The classic approach to designing extra robotic limbs and haptic interfaces relies on rigid actuation, sensing, and mechanisms, which provide fast, precise, and accurate systems. However, these rigid methods face challenges in achieving non-bulky, miniaturized, and safe robotic interfaces. The inherent rigidity of these interfaces limits their compliance with the human body and their facilitation of soft interactions, constraining their usage in close contact with humans in daily activities.

Soft robotics has emerged as a promising approach to address the limitations of rigid counterparts, offering compliant, reconfigurable, and adaptable mechanisms integrated with soft actuation and sensing methods. Despite their potential to facilitate safer and closer human-robot interaction, challenges remain in modeling, sensing, control, and system integration within the field. Beyond technical difficulties, there is a lack of understanding of interactions in a quantified manner and how to replicate them in a personalized way with developed robotic platforms.

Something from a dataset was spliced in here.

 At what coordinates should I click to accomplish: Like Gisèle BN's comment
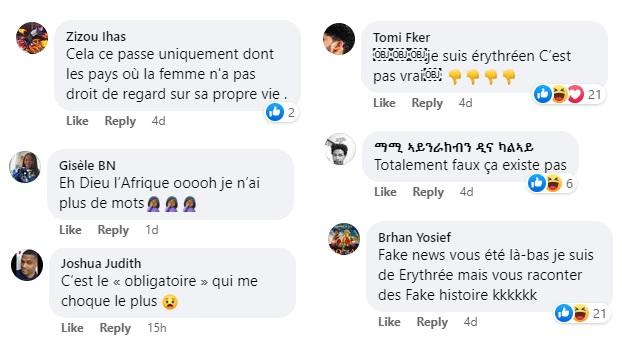coord(70,230)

In this thesis, I seek answers to the following research questions: 1) How can we design mechanically safe extra robotic limbs and haptic interfaces that are adaptable to diverse users, tasks, and situations? 2) How can we utilize these technologies to understand, quantify, and replicate our interaction with the environment? 3) How do we leverage this understanding to enhance the daily human experience with additional manipulation capabilities and tactile interaction with extended and remote realities?

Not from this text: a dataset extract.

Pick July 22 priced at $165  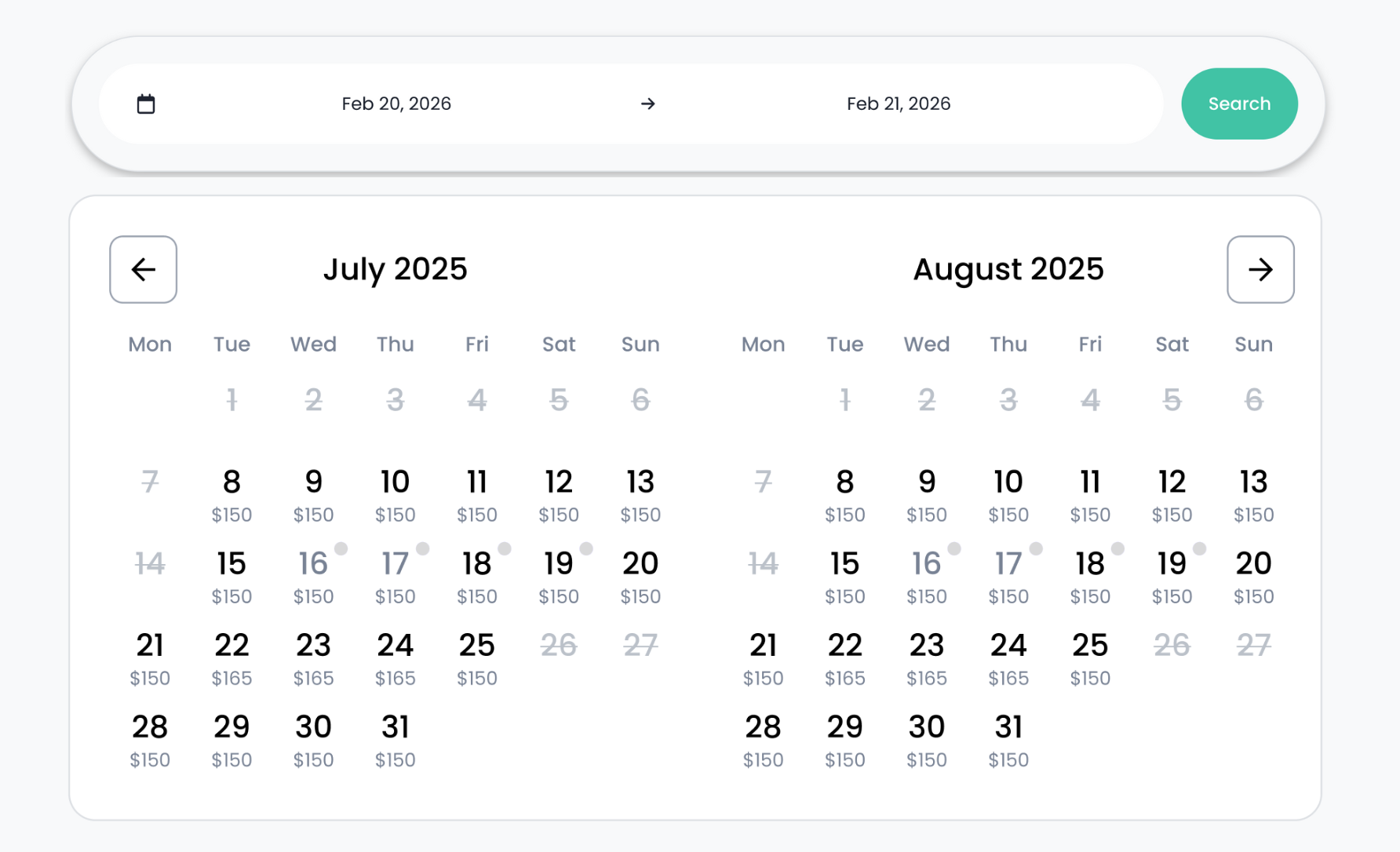click(x=232, y=657)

This thesis highlights the transformative impact of soft and folding robots on the extension of physical human capabilities through human-robot interaction, with a focus on extra robotic limbs and haptic platforms. I present solutions to the current challenges in soft and origami robotics for the realization of safe, lightweight, comfortable, and adaptable wearable extra robotic arms, and compact, compliant, and miniaturized haptic interfaces. Additionally, I propose a quantitative understanding model of physical interactions and a method to replicate them in a personalized manner. I demonstrate that the developed technologies enhance human capabilities by enabling more complex manipulation tasks and by providing bidirectional tactile communication with enhanced and remote realities. Thus, this thesis lays the foundation for closer and safer collaboration and integration between humans and robots, paving the way for a richer human experience. The research outcomes have the potential to redefine human-robot and human-human relationships, envisioning a future characterized by enhanced collaboration and mutual benefit.